The situation was similar when a person was forced to sit all three hours in bright light, as if all this time it had been a sunny noon. Light is the main regulator of biological rhythms, and melatonin levels, as has been said, directly depend on whether it is dark or light around us, so it is not surprising that in people who were in the light, melatonin levels were delayed by as much as 85 minutes. If inappropriate lighting and caffeine were combined, there was no additional delay in the biological clock - most likely due to the fact that the light set the maximum shift of the hands, and caffeine could not add anything here.

Human osteosarcoma cells were used to understand the molecular mechanism of circadian delay. Previously, it was possible to show that caffeine has exactly the same effect on them, delaying daily fluctuations in the activity of genes involved in controlling the circadian rhythm. Now, with the help of osteosarcoma cells, researchers have found that the stimulatory effect of caffeine and its ability to interfere with the biological clock relies on somewhat different molecular mechanisms: stimulation depends on adenosine A1 receptors, and clock shift depends on similar, but still different, A2 receptors. .
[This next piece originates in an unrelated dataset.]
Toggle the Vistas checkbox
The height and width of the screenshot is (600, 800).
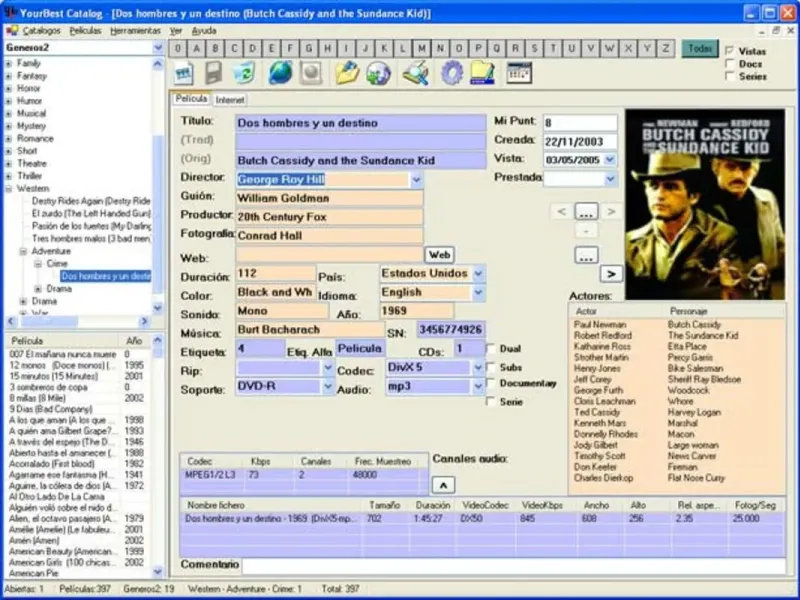coord(730,51)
Disruptions in circadian rhythms can greatly harm health, since hormones, immunity, and other body systems change their activity in accordance with the signal of the biological clock. For example, a shift in the rhythm leads to hyperexcitability of the immune system: the number of cells that stimulate the immune response in the intestine increases, and as a result, the risk of developing unreasonable sluggish inflammation increases. On the other hand, insulin sensitivity also depends on the time of day, and if the biological clock starts to go wrong, we can begin to become obese: cells will constantly absorb glucose, and fat will accumulate in them as useless cargo. So in order to avoid health problems, it is better not to drink coffee before bedtime, even if you have some urgent work hanging on you that needs to be completed before tomorrow.